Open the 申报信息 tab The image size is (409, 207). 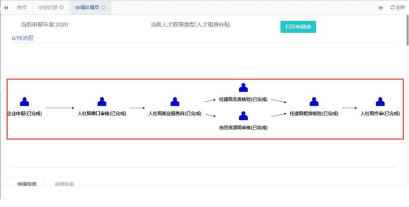click(26, 184)
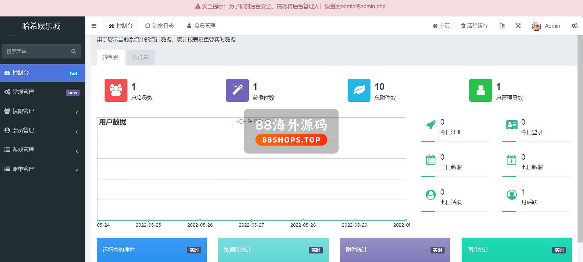Click the purple magic wand plugins icon
Image resolution: width=583 pixels, height=262 pixels.
pyautogui.click(x=237, y=90)
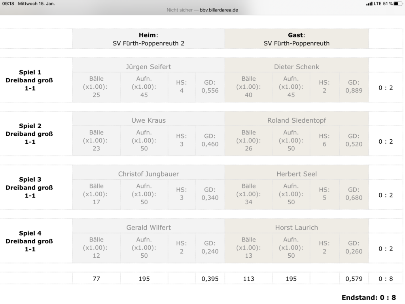Click player name Christof Jungbauer
This screenshot has height=304, width=405.
pyautogui.click(x=148, y=174)
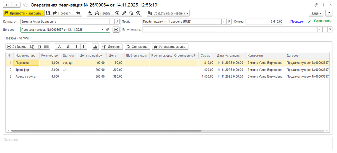This screenshot has height=153, width=337.
Task: Move the row down with arrow icon
Action: pyautogui.click(x=76, y=47)
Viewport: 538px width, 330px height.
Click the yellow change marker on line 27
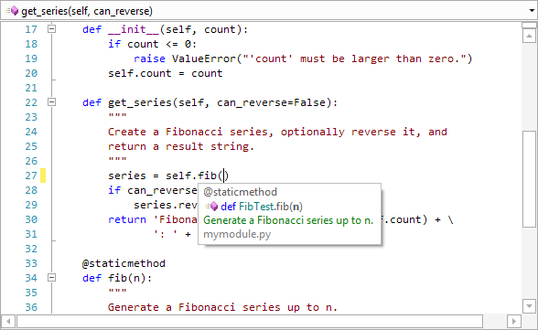[x=43, y=176]
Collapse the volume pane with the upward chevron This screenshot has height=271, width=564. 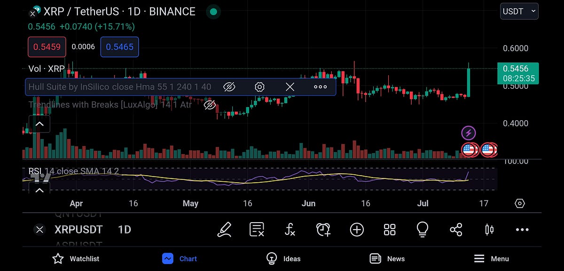pos(39,124)
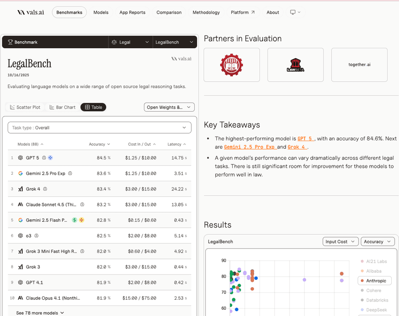Click the green dollar badge on Gemini 2.5 Flash
Screen dimensions: 399x316
[73, 220]
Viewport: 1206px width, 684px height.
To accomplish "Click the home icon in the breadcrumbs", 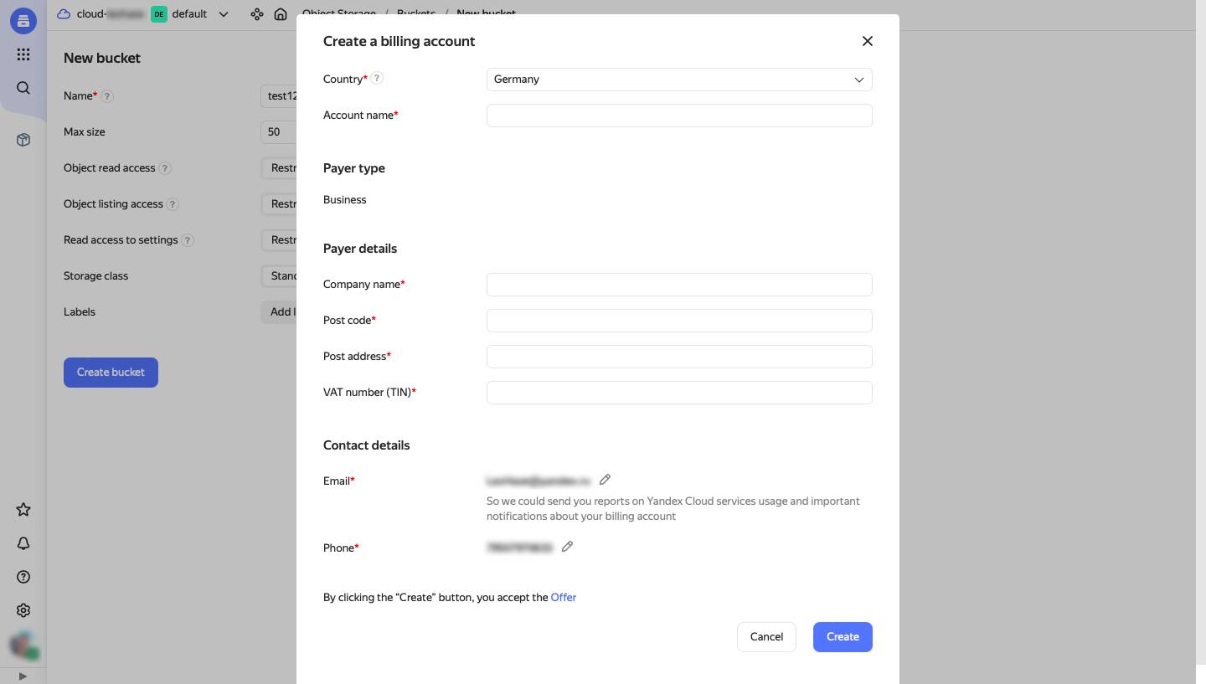I will 281,14.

····················

## What to work on:
In the records, which lines use the word "Viewport"? Report them.

## Written response:
Viewport: 538px width, 330px height.
Viewport: 1206px width, 684px height.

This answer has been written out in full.